The authoritarian government of Belarus has reprimanded an official newspaper for equating Catholic clergy with Nazis in a cartoon, while also warning the Church's leaders not to break the country's repressive laws. 

 “This image on the newspaper's front page, caricaturing priests, does not reflect the state's official position towards the Roman Catholic Church”, the government's Commissioner for Religions and Nationalities, Alexander Rumak, said in a letter to Bishop Aleh Butkevich of Vitebsk, the Bishops Conference chairman. “But we also hope Catholic priests will always be guided by our current legislation, thus contributing to continued constructive cooperation between the state and Catholic Church in Belarus”.

The letter was published after a written protest by the Bishops Conference and expressions of concern by the Vatican's Croatian nuncio, Archbishop Ante Jozic, at a meeting last week with Belarus's Foreign Minister, Vladimir Makei. 

However, the Minskaya Prauda daily, which belongs to the Belarus capital’s regional government, defended the cartoon, which depicted four priests with pectoral crosses turning into swastikas, in front of a mock icon of Catholic clergy martyred by occupying Germans at Rosica in 1943.

It said some priests had allowed Belarus’s banned red-white flag to be displayed in their churches, and had tolerated the singing of a patriotic anthem, “Magutny Bozha” (Almighty God), which was criticised as “collaborationist” in a July speech by President Alexander Lukashenko shortly before a police raid on Minsk's Catholic cathedral. 

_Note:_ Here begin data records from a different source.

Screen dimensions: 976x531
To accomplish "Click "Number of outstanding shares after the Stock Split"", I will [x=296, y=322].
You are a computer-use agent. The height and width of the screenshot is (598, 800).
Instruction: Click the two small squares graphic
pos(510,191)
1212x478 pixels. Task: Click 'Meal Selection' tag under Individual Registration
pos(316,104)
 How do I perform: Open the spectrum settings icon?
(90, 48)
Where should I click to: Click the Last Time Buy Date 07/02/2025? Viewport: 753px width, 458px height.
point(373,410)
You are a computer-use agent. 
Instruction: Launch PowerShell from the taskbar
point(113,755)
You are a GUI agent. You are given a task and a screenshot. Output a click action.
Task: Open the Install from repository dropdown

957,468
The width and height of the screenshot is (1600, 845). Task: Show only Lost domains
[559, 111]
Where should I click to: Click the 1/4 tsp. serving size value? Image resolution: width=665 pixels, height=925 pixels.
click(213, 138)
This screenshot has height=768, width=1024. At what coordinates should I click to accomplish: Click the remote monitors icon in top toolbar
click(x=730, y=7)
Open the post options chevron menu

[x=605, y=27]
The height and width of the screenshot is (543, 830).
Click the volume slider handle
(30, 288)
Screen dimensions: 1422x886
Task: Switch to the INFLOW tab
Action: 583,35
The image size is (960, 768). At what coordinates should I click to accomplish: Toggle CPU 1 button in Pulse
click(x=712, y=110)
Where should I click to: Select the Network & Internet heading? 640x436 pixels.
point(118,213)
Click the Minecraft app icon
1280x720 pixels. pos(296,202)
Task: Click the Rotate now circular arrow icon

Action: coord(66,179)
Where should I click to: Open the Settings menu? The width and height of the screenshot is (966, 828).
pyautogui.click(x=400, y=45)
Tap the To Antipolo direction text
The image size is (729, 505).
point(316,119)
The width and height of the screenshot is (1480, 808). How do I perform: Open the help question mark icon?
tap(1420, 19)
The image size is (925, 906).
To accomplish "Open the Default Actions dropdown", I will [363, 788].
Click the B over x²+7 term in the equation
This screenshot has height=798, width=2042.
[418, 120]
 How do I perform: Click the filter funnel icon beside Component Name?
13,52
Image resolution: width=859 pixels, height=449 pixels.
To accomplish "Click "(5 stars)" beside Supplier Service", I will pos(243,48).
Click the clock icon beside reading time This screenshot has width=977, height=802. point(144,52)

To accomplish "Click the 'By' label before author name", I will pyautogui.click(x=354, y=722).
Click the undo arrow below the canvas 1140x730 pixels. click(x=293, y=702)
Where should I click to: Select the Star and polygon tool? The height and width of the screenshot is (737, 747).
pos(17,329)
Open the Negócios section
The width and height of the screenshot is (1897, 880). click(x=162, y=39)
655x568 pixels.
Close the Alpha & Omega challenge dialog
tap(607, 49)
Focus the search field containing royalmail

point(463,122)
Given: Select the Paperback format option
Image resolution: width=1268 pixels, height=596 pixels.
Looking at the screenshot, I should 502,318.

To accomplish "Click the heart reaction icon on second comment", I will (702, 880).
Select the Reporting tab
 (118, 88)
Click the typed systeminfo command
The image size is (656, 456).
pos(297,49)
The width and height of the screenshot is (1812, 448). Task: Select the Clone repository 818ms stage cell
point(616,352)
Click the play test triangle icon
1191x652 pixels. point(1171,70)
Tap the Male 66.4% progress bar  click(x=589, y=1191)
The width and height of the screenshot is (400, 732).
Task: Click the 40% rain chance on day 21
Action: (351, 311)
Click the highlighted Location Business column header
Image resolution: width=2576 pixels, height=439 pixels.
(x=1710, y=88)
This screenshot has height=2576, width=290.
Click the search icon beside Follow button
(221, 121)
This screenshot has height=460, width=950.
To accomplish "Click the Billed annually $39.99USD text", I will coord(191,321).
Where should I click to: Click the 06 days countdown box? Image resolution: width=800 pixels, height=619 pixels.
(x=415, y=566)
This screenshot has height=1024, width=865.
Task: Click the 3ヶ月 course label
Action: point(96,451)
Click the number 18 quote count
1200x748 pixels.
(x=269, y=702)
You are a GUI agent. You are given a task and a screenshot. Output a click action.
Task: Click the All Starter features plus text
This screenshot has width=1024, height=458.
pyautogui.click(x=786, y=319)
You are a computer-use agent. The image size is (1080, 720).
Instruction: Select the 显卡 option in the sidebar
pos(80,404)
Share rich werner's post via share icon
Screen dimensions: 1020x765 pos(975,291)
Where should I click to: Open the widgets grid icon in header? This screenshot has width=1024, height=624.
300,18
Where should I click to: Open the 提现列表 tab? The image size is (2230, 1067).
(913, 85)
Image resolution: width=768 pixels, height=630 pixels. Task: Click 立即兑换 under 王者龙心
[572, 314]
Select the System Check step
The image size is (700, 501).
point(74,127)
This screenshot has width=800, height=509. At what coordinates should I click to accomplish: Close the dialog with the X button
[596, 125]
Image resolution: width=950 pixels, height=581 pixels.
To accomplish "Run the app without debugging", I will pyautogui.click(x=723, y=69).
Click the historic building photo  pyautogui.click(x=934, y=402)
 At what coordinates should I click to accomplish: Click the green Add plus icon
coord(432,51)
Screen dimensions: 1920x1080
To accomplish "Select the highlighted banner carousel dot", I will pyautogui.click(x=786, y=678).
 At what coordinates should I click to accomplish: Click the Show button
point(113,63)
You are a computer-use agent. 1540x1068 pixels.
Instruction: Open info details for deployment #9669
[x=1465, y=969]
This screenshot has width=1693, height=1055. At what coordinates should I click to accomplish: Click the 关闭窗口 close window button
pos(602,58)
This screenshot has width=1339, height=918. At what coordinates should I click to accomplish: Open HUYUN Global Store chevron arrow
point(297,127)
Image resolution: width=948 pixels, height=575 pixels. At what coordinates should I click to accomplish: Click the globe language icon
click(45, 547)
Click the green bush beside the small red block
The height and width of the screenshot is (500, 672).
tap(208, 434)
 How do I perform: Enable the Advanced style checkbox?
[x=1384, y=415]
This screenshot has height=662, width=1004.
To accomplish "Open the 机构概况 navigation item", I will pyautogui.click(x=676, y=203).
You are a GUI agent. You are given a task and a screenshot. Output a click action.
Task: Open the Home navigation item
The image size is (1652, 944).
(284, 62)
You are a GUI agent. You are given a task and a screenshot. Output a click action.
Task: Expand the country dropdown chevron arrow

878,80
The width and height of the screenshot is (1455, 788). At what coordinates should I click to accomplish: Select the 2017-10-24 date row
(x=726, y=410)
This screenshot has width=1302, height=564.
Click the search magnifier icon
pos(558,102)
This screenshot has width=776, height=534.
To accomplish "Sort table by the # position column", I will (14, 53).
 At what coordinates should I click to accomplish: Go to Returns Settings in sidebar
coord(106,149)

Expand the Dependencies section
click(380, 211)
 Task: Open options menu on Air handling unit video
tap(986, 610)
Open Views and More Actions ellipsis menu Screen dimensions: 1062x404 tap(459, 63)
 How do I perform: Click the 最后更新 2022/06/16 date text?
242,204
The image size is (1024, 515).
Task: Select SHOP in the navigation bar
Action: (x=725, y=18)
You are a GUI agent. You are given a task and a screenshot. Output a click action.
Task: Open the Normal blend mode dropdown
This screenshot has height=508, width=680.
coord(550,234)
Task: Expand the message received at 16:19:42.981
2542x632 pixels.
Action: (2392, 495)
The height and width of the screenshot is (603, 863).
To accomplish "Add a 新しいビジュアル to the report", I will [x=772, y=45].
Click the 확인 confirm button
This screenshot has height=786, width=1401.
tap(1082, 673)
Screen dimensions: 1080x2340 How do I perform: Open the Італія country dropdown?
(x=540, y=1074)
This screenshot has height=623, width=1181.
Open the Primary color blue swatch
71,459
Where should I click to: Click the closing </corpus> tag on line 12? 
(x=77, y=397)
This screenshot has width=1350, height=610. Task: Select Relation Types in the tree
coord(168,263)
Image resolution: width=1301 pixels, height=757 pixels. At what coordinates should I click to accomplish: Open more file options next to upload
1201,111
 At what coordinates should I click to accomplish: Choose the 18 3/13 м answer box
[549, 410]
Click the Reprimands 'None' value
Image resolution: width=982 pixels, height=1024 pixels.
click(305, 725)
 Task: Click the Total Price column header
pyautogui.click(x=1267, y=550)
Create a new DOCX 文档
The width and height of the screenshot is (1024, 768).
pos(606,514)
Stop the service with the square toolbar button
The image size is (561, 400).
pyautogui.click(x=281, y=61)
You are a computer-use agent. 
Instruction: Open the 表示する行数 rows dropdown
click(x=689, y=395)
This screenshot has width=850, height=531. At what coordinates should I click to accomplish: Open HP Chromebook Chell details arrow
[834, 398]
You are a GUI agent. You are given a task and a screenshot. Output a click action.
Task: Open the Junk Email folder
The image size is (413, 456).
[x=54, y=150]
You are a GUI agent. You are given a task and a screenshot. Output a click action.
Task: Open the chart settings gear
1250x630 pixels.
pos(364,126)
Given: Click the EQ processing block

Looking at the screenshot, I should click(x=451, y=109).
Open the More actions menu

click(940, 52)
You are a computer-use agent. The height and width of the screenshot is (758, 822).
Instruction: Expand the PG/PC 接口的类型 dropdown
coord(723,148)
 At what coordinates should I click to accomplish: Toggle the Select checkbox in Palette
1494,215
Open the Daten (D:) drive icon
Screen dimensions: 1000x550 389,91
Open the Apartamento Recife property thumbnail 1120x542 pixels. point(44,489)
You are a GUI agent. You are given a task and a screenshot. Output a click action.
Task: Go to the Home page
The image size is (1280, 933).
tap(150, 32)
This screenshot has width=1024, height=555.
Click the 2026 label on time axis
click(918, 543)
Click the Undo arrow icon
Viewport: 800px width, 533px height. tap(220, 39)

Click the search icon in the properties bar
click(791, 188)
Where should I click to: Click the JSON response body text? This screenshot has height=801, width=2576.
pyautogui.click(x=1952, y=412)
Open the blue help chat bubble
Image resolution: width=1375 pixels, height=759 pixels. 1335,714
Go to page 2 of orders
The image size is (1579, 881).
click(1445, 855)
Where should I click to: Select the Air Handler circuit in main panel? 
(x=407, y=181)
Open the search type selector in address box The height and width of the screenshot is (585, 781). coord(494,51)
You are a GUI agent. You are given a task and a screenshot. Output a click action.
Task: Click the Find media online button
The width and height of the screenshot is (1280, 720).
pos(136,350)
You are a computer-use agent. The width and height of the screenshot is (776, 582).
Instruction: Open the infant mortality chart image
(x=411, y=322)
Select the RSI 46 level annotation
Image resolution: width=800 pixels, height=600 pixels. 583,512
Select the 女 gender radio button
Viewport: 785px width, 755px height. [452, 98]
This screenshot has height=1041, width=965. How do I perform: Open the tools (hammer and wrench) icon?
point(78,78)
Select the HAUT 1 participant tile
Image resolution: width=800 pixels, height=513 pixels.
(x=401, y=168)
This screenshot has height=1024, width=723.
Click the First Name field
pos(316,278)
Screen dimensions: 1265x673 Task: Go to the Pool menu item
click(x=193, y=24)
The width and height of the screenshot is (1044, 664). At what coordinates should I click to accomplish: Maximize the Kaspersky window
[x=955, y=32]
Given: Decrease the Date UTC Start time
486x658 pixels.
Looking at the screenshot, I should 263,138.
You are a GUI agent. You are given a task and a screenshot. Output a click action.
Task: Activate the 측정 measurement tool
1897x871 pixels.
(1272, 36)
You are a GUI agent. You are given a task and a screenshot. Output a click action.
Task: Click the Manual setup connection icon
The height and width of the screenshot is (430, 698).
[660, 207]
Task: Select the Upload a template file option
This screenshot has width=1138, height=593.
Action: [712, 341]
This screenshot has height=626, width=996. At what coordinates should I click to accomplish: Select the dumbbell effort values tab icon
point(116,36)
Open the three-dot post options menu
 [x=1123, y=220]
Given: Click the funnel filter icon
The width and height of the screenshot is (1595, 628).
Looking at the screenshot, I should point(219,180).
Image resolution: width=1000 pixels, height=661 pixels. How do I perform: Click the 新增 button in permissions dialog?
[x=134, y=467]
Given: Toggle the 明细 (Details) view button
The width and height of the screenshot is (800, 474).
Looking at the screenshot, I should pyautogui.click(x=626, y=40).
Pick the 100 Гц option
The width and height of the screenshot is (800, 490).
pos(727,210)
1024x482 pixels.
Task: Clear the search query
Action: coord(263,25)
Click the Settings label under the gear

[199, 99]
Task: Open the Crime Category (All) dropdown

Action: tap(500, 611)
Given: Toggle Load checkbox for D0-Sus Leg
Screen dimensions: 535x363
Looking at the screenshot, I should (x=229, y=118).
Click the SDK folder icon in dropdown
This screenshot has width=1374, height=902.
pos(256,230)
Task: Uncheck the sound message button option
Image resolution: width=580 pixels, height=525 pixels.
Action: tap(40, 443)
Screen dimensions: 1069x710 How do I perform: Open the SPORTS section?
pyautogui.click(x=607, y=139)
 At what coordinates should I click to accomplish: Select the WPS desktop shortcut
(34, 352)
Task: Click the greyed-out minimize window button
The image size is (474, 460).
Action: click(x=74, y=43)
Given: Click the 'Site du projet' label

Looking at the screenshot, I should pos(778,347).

“Some Catholic priests forgot the church is separated from the state under our constitution and rushed into politics - politics for them is a game on the side of Catholic Poland, which has its own selfish designs on our territory”, the newspaper said. “The Catholic Church has been rocked by scandals recently, compared to which the dissolution of the Knights Templar, trial of Gallileo and debunking of Mother Teresa's myth are trifles. Paedophilia, paedophilia, paedophilia - this is by no means a complete list of the sins Catholics should pay attention to”. 

The Catholic Church, making up around 15 percent of Belarus's population of 9.4 million, condemned regime repression following the August 2020 discredited re-election of President Lukashenko after 26 years in power, but has been widely criticised for declining to speak out since the return last January from enforced exile of its leader, Archbishop Tadeusz Kondrusiewicz. 

However, in a statement last week, Bishop Butkevich said the Minskaya Prauda cartoon had “deeply offended” Catholic religious feelings and incited public hostility towards the Church in the run-up to Belarus's National Unity Day on 17 September.  

Speaking after his Minsk talks with Vladimir Makei, Archbishop Jozic told the Church's Catholic.By online news agency he was confident President Lukashenko's government did not “support any actions aimed at inciting hostility towards members of any religious community”.

Meanwhile, Alexander Rumak, the Religions Commissioner, said the Catholic Church was Belarus’s second “traditional denomination” numerically after the predominant Orthodox church, adding his ministry had notified Minskaya Prauda of “the inadmissibility of such publications”.

   However, the official daily hit back, accusing “certain representatives of the Catholic Church” of behaving “not as clergy, but as radicals”, adding that the Church's “highest ranks” had given help to Nazi war criminals attempting to flee Europe after the Second World War.